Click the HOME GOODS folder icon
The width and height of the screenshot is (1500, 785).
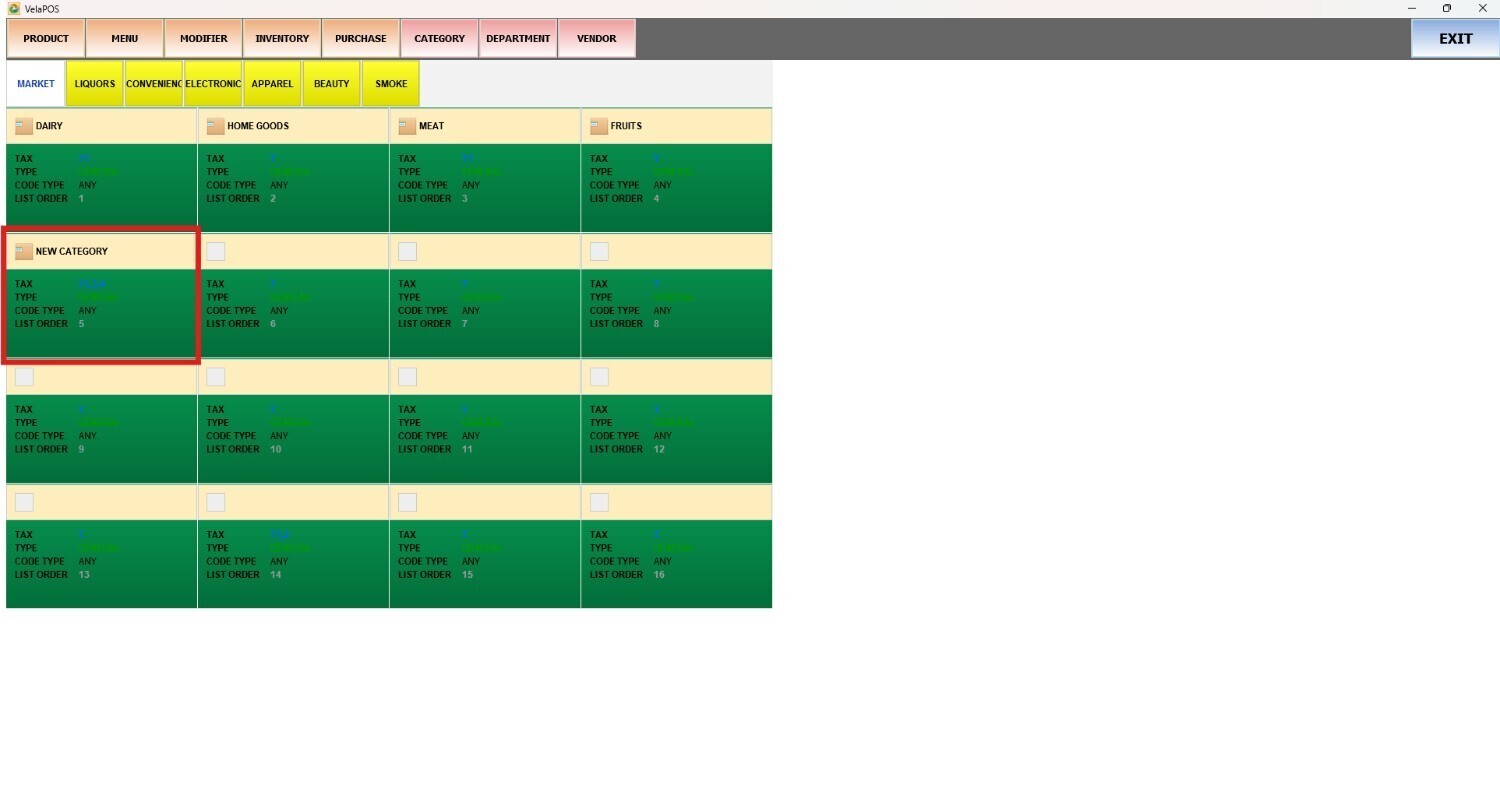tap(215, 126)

══════

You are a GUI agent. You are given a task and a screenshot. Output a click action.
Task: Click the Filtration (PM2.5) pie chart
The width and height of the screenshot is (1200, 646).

══════

§ **TASK DETAILS**:
From the records above, transcribe exactly the run of lines that opens with the line holding "You are a GUI" and closes with the line holding "The width and height of the screenshot is (1200, 646).", both included.

§ **SOLUTION TO THE PROBLEM**:
You are a GUI agent. You are given a task and a screenshot. Output a click action.
Task: Click the Filtration (PM2.5) pie chart
The width and height of the screenshot is (1200, 646).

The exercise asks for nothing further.